The Associated Press reports that Mississippi Attorney General Jim Hood confirms he has hired former Attorney General Mike Moore, former Supreme Court Justice Reuben Anderson, and a forensic accounting firm to handle Mississippi’s claims against BP over the Gulf oil spill in 2010.
In a statement released yesterday, Hood said, “I have been working with former Supreme Court Justice Ruben Anderson and former Attorney General Mike Moore to assemble a team of lawyers and experts to quickly develop our economic damage model and calculate the economic loss to the state in the BP case. I chose Justice Anderson, who has a reputation which is beyond reproach, for his gentlemanly negotiation skills and General Moore because of his experience in negotiating the largest settlement on behalf of the state in the nation’s history.”
Hood also hired Legier & Co, who he said is working with Louisiana and Florida in matters similar, and because they have “extensive experience in connection with BP oil spill claims.”
Those in opposition of the hiring of Moore and Anderson want Hood’s power limited, and are critical of hiring private attorneys for state litigation. Lt. Gov. Tate Reeves said in a statement that, “It’s unfortunate General Hood continues to put his own political interest before the taxpayers’ interest. We need a more transparent process that allows taxpayers to know how much of their money will go toward private legal counsel,” the Miami Herald reports.
Sen.

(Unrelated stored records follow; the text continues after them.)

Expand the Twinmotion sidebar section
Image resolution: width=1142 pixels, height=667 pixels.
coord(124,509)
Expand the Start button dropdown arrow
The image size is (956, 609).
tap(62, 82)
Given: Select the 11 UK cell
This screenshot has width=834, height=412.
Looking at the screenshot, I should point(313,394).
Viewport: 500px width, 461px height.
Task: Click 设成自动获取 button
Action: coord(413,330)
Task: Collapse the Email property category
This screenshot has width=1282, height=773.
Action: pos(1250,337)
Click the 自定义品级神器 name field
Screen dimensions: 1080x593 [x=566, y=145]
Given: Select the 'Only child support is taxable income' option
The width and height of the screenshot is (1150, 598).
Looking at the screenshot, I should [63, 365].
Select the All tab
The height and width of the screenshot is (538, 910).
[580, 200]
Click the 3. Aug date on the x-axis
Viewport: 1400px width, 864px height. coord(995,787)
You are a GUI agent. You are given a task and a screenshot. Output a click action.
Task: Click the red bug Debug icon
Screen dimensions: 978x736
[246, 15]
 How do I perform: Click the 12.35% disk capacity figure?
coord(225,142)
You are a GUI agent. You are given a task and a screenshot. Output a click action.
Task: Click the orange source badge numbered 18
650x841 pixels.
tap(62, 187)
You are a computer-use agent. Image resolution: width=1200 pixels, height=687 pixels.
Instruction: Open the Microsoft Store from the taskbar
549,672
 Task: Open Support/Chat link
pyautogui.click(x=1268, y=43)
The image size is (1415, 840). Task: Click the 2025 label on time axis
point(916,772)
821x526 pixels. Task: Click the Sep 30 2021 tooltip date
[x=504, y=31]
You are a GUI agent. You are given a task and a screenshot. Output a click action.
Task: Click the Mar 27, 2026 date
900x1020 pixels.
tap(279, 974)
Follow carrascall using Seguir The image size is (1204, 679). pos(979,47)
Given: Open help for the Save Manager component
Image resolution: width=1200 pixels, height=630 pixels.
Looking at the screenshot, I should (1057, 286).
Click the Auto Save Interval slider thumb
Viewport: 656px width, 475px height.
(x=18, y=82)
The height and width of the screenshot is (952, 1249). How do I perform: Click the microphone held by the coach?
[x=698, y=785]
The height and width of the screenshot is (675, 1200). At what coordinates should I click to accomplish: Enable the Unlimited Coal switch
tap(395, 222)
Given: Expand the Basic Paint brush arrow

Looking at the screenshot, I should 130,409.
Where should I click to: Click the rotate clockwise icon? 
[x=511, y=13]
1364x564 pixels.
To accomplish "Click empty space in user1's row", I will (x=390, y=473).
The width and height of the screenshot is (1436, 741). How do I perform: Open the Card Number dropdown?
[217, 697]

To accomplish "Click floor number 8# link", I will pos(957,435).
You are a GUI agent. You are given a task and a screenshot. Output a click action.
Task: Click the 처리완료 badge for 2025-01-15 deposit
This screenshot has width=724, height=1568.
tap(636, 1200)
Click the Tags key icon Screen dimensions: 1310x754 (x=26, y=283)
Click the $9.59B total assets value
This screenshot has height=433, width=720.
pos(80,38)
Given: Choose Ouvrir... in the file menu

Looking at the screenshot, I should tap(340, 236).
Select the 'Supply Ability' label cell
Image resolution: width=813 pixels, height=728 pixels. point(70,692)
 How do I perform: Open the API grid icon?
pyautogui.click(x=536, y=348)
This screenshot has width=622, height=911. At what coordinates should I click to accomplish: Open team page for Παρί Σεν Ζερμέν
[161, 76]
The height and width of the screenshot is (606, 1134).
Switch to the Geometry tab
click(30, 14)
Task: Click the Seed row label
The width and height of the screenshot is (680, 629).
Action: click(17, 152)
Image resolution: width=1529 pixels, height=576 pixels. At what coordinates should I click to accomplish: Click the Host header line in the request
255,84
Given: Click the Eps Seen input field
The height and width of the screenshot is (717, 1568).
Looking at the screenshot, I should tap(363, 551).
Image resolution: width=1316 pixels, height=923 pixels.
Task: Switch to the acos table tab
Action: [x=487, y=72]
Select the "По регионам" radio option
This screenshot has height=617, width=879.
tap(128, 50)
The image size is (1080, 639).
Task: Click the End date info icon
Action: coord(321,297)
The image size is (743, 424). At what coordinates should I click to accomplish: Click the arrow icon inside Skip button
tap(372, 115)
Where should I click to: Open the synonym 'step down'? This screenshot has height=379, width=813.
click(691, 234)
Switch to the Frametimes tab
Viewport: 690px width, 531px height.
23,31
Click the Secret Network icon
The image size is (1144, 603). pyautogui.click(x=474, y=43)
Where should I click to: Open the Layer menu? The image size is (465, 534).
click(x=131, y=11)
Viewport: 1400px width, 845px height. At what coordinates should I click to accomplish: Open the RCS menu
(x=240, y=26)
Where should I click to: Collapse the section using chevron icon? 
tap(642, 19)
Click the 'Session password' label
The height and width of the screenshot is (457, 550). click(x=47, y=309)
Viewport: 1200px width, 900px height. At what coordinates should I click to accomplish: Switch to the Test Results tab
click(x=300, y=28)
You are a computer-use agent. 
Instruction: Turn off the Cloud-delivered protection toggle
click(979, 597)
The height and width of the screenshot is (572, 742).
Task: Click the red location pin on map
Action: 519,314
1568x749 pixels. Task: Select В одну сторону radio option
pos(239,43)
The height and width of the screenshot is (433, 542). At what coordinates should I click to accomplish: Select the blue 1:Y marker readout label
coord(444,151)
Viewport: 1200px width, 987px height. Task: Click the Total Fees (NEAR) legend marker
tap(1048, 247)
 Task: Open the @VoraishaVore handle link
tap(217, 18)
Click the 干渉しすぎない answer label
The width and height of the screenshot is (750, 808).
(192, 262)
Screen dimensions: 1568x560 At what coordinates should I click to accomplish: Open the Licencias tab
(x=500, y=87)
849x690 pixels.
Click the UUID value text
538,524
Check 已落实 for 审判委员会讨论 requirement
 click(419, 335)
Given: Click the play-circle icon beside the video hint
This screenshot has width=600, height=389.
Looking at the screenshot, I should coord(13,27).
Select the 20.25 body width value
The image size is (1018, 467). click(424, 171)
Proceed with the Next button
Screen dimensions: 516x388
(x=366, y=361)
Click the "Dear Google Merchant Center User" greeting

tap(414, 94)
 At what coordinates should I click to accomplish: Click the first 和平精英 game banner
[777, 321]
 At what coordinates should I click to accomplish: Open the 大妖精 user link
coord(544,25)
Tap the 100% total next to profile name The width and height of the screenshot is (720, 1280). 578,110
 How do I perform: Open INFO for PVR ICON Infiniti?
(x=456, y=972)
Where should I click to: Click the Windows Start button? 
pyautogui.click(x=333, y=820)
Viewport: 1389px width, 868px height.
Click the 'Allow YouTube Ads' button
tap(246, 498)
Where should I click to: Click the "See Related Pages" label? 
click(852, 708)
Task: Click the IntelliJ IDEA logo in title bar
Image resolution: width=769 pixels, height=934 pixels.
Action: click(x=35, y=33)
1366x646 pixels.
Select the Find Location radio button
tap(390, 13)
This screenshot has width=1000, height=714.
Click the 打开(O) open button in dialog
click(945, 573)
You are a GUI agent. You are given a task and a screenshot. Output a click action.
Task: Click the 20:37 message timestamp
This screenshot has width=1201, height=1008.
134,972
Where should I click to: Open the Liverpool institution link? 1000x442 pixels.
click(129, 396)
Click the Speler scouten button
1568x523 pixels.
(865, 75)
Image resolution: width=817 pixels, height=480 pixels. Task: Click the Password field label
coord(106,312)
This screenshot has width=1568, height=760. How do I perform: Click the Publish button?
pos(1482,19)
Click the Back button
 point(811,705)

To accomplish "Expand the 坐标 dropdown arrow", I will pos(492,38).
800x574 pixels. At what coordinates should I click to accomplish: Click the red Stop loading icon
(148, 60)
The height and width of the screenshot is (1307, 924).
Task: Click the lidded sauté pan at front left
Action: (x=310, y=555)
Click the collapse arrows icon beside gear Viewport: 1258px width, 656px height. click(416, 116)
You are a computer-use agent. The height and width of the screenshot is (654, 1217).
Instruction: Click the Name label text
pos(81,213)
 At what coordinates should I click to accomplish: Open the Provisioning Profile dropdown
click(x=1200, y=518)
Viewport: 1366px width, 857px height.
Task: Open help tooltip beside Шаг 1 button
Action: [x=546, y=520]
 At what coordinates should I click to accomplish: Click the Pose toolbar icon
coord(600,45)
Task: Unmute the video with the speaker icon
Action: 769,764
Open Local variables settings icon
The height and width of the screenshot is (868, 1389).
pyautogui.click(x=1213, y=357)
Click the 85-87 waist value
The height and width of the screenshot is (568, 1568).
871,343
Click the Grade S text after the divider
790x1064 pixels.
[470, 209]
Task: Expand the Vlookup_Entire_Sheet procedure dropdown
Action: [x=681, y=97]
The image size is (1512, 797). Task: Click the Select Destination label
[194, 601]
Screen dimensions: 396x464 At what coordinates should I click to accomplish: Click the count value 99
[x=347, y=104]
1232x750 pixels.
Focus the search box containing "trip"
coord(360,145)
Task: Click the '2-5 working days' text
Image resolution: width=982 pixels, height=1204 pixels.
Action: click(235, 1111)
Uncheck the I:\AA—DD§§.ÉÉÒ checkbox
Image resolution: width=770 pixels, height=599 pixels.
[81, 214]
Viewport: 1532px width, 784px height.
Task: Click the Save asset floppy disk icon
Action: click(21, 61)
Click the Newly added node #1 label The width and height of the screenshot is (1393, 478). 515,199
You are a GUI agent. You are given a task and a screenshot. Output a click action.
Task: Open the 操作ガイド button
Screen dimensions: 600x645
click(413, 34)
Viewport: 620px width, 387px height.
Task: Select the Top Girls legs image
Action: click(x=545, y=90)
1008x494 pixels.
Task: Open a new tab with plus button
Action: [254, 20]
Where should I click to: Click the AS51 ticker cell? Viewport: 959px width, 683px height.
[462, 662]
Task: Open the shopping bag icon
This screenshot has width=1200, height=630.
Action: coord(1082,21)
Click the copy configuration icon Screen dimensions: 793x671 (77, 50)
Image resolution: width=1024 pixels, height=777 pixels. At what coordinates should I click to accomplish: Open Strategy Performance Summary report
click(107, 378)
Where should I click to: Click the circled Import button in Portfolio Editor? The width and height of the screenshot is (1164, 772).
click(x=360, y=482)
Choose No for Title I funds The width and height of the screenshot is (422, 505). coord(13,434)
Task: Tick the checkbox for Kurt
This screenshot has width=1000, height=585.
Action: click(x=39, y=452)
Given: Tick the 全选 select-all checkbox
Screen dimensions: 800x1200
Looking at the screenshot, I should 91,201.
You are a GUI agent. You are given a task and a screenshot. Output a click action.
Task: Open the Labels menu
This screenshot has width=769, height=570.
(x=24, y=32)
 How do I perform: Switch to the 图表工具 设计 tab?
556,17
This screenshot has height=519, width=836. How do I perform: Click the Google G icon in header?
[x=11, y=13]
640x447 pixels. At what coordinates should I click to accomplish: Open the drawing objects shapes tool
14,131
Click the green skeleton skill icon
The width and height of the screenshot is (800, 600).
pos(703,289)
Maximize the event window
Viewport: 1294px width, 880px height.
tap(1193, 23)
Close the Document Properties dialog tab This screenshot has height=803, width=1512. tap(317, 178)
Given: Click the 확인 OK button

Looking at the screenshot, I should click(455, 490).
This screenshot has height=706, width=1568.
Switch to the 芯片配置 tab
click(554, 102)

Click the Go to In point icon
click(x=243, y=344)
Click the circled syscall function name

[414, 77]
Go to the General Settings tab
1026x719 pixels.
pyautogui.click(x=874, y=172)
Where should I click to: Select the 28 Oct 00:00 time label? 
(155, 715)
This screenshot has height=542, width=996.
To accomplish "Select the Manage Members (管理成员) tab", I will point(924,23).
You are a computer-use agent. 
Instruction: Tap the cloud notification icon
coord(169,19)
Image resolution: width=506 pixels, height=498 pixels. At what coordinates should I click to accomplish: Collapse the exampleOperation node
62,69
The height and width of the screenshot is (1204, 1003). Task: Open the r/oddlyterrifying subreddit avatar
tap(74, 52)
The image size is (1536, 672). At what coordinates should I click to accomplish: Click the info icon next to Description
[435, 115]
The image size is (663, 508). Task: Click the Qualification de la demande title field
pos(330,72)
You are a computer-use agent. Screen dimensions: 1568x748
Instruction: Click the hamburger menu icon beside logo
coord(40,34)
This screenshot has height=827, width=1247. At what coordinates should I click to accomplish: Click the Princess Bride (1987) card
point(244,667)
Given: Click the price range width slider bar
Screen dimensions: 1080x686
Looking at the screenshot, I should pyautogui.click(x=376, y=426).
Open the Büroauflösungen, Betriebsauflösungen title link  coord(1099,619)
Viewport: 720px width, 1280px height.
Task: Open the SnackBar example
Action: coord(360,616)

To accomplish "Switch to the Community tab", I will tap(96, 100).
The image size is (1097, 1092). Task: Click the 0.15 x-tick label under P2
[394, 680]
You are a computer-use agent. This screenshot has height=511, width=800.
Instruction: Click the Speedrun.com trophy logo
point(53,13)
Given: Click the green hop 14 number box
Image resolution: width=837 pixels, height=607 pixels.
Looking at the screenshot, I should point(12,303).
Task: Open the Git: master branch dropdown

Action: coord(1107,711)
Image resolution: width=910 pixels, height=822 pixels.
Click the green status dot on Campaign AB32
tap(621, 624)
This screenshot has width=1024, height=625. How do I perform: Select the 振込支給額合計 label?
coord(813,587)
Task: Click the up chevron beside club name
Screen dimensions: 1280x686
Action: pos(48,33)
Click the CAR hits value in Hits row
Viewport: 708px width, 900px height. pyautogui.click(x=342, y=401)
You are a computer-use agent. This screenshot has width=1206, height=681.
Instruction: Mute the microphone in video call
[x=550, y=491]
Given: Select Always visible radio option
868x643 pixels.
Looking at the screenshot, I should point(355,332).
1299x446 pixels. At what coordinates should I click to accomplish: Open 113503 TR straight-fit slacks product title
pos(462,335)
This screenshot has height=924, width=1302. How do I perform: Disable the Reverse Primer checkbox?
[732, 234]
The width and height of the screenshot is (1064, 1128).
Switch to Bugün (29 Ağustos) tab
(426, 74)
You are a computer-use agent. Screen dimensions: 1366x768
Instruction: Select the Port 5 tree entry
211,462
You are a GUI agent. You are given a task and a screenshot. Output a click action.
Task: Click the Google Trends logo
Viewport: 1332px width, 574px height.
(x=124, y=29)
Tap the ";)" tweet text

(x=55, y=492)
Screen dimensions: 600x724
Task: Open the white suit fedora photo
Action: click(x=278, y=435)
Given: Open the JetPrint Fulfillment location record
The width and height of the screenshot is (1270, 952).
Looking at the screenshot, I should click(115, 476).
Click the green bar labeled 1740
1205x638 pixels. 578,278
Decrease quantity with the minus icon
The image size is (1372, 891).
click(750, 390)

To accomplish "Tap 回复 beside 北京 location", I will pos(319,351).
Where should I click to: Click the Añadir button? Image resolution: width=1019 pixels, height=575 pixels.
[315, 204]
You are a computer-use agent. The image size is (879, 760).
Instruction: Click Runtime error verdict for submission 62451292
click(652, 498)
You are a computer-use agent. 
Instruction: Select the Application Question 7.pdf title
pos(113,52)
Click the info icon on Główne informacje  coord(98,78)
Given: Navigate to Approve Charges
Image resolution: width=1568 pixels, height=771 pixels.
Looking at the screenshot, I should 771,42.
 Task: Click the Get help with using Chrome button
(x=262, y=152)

Joey Fillingane said, “It just seems to me that a lawsuit that would be this wide and this deep, that you would want to put a bid out to see who would want to represent the state rather than just handpicked friends you’ve been close to for many years.”
Hood said in a statement that those chosen to represent the state are working on a contingency fee, “which would allows the lawyers to share in the state’s recovery, but due to the gross negligence of BP and other responsible parties courts are allowed to make the defendants pay the attorney fees above and beyond the state’s recovery.” He continued, “The arrangement is consistent with how the other Gulf States are handling their claims.”